Again....not shitting on your idea...i actually really like it but there are things you have to consider to make it work right. the first thing i would measure is the distance from the engine intake port to the end of the factory rubber stack inside the airbox. That will give you the interval that was hit initially.
gijoe13844
Coast to Coast
I found this from sonrier....its written for CV carbs but the math still applies to Slides
""""As many of you may already know, CV carbs don't respond well to changes in the intake system that introduce turbulance. Turbulance, mostly, is due to pod filters and other "high flowing" intake systems. The solutions to this problem are numerous and include construction of air boxes to provide "still" air, introduction of air correction systems within the intake itself, and even sticking with the stock air box and making no intake changes whatsoever. For those whose minds are set on a solution that will provide better airflow while still allowing the use of their stock CV carbs (as opposed to a switch to Mikuni VMs or the like) a velocity stack offers itself as a good option. A velocity stack serves a number of purposes. First and foremost, it smooths air flow entering into the intake. Smooth airflow means MORE airflow. Because the air molecules are all heading in the same direction and not fighting among themselves, you can make more air and more fuel into your cylinders. More air and more fuel means more power!
Additionally, in reference to our CV carbs, smooth air means we can tune them more reliably and not be forced to a switch to VMs.
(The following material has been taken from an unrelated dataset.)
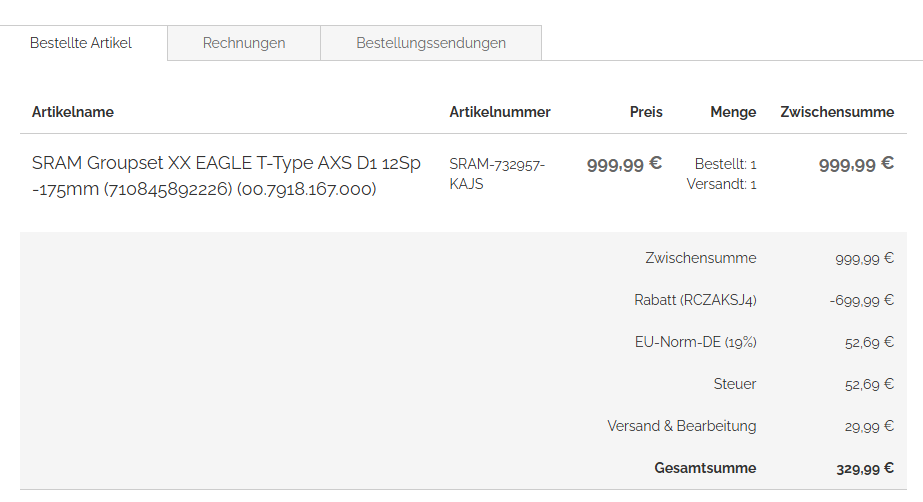Click the Menge column header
The secondary reason to use a velocity stack is to increase the (you guessed it) velocity of the intake charge. This is a good thing because the intake valve is still open when the piston begins its compression stroke (this is especially true for high duration cams). What this means is that if the intake charge is moving too slowing, it won't have enough interia to overcome the increasing pressure in the cylinder caused by the rising compressing piston and the fuel/air mixture will be forced back out of the intake, costing us power due to poorer cylinder filling. Finally, the tertiatary purpose of a velocity stack is to change the length of your intakes. This allows you to create an intake length that will resonate at a certain frequency (RPM). This resonance creates pulses or waves of higher pressures within the intake and the object is to time one of these pulses to hit the intake valve just before it closes. A well designed velocity stack with full taper will accomplish its primary and secondary purposes with little left over for you to worry about and so we will focus the remainder of this document on the resonance effect (also called pulse tuning or ram induction).
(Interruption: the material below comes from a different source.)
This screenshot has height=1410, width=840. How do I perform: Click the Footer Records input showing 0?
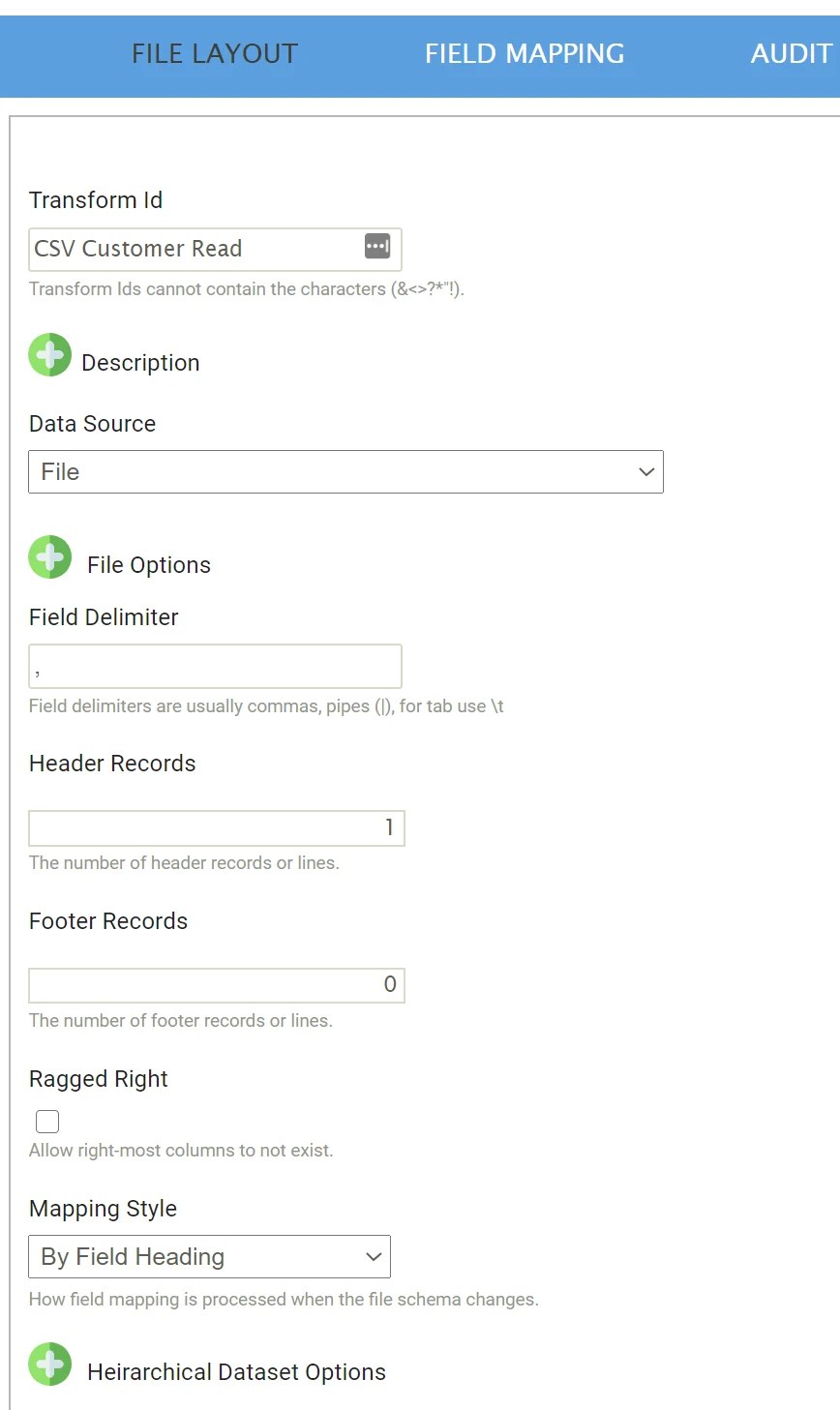tap(217, 984)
Much like small waves lapping up against the edge of a pool and then heading back toward their origin, these resonance pulses will rebound and travel back and forth along the intake tract. The number of bounces the pulse incurs before being utilized by our tuning determines how we address the pulse and also the amount of pressure the pulse creates. For instance, the third time the wave bounces back and forth is called the (funnily enough) third wave or third pulse. Just like any other wave that bounces between objects, much of its energy is spent during the reflection process and so each each higher numbered wave will have much less power than the lowered number wave before it. "Easy!", you say. "I want the most power and so I will tune for the first wave!" Well, that's exactly what we want, in theory, but this is often quite difficult to do in practice. The speed at which these pulses travel is variable depending on your intake conditions, but is roughly the speed of sound (1125 feet per second) minus a bit for any bends or restrictions.
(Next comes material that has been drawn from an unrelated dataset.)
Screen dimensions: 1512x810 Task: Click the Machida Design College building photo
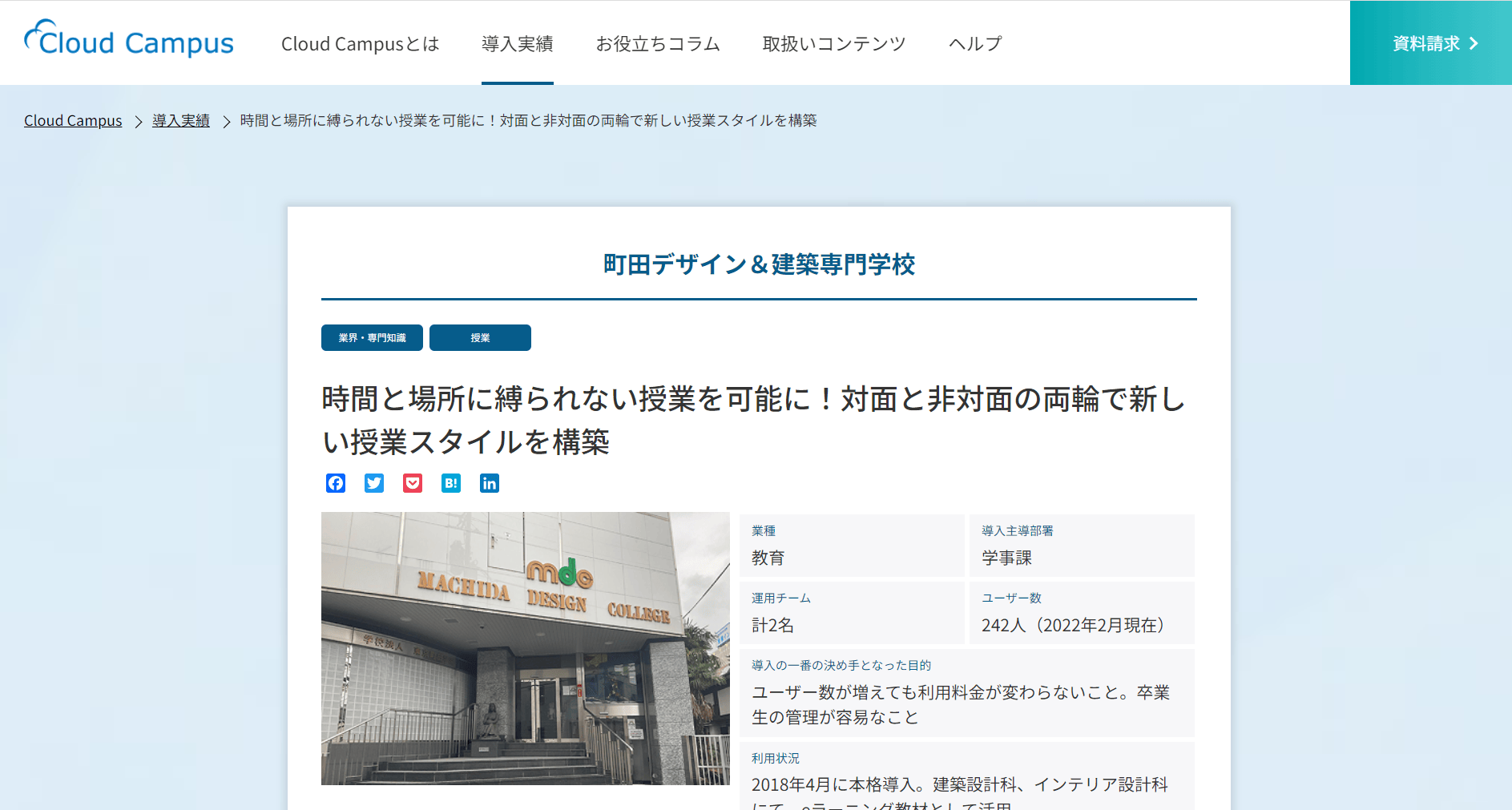click(526, 648)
Now lets examine your intake system a bit more closely so we can figure out how to best capture that rebound. Before we begin with the math, decide which range in the RPM you wish to the effect to take place. As with nearly evertything in engine performance, you have to choose a "best" and in order to make the most of your machine you're better off stacking all of these "best" points at exactly the same spot. For argument's sake I will choose 8000 RPM. For the following calculations, I will also assume the stock duration for a Honda 360 which is 221°.
1.) A 4-stoke engine rotates twice for every opening of the intake valve, and so we use 720° as a starting point.
2.) To determine how long our intake valve remains closed, we take 720° and subtract the duration of our cam at 221°. The answer is that the intake is closed for 499° of the crankshaft's rotation.
3.) Now we need to figure out the number of rotations per second by taking our 8000RPM figure and dividing by 60. We have 133.33 RPS.
4.) Now convert this number to degrees per second by multiplying by 360°. We have 48000°/sec.
5.) Next, take the number of degrees the intake valve is closed and divide that by the number of degrees of rotation per second and we have .010395 seconds.
6.) Finally, we take the number of feet per second which the pulse is travelling and multiply that by the number of seconds we calculated at step 5. The answer is 11.695 feet. Now divide this number by two because the pulse which we are measuring is, first, traveling away from the closed intake port and rebounding back to it. This gives us an ideal intake length of 5.848 feet in order to catch the first pulse.
Obviously a six foot intake is going to be longer than many of our bikes and so capturing the first pulse is rarely, if ever, feasible. Even targeting the second pulse can be difficult and NASCAR builders usually aim for third pulse. Depending on your application you should try to get fourth pulse but can settle for as low as sixth. Knowing the necessary intake length for each pulse you capture is as simple as dividing the number we got from step six by the pulse number. For intance, to capture the fourth pulse, we divide 5.848 by 4 and get 1.462 feet, or 17.5 inches. Doable, but still long. Going down to fifth wave gets us 14.0352 inches, so we'll give that a try.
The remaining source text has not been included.